Greater signal, increased depth, and less photobleaching in two-photon microscopy with 10 fs pulses

The fundamental advantages to using ultrafast (?100 fs) laser pulses in two-photon microscopy for biomedical imaging are seldom realized due to chromatic dispersion introduced by the required high numerical aperture microscope objective. Dispersion is eliminated here by using the multiphoton intrapulse interference phase scan (MIIPS) method on pulses with a bandwidth greater than 100 nm full width at half maximum. Higher fluorescence intensity, deeper sample penetration, and improved signal-to-noise ratio are demonstrated quantitatively and qualitatively. Due to the higher signal intensity obtained after MIIPS compensation, lower laser power is required, which decreases photobleaching.
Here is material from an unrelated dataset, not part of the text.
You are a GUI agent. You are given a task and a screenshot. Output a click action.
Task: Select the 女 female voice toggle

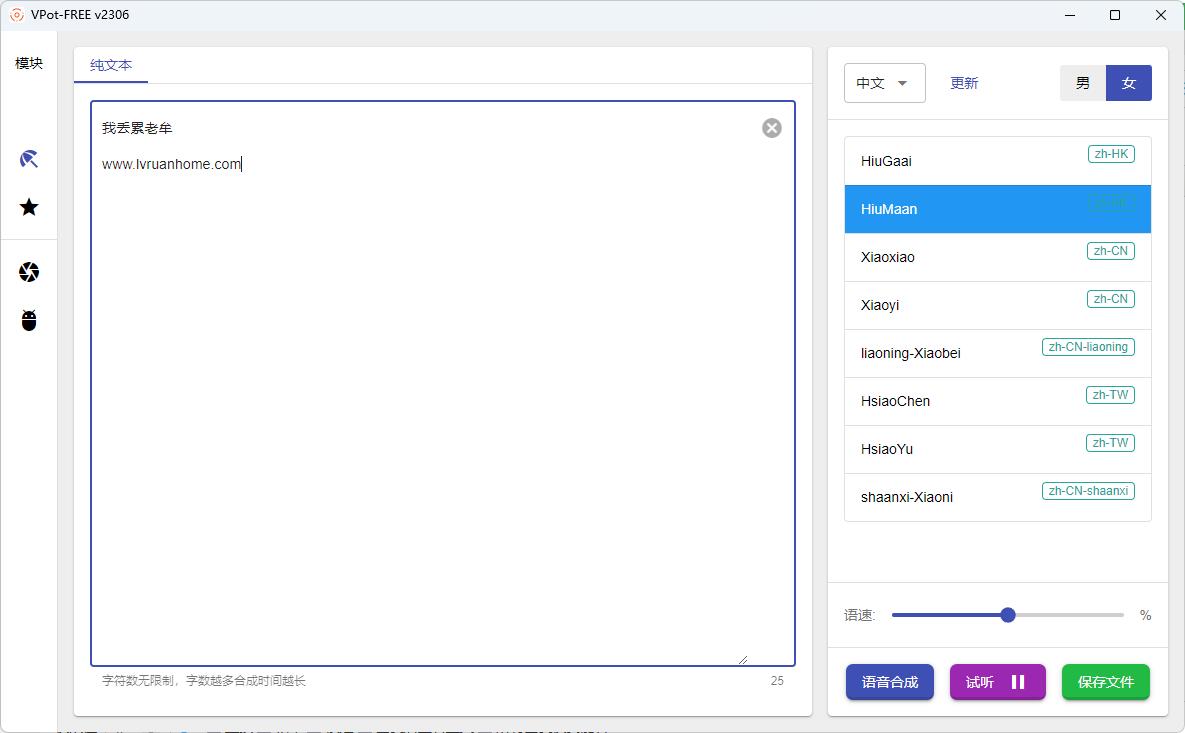pos(1129,84)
The observed advantages are not realized if group delay dispersion is compensated for while higher-order dispersion is not. By using a pulse shaper and taking advantage of the broad spectrum of the ultrafast laser, selective excitation of different cell organelles is achieved due to the difference in nonlinear optical susceptibility of different chromophores without requiring an emission filter wheel. Experiments on biological specimens, such as HeLa cells and mouse kidney tissue samples, illustrate the advantages to using sub-10 fs pulses with MIIPS compensation in the field of two-photon microscopy for biomedical imaging.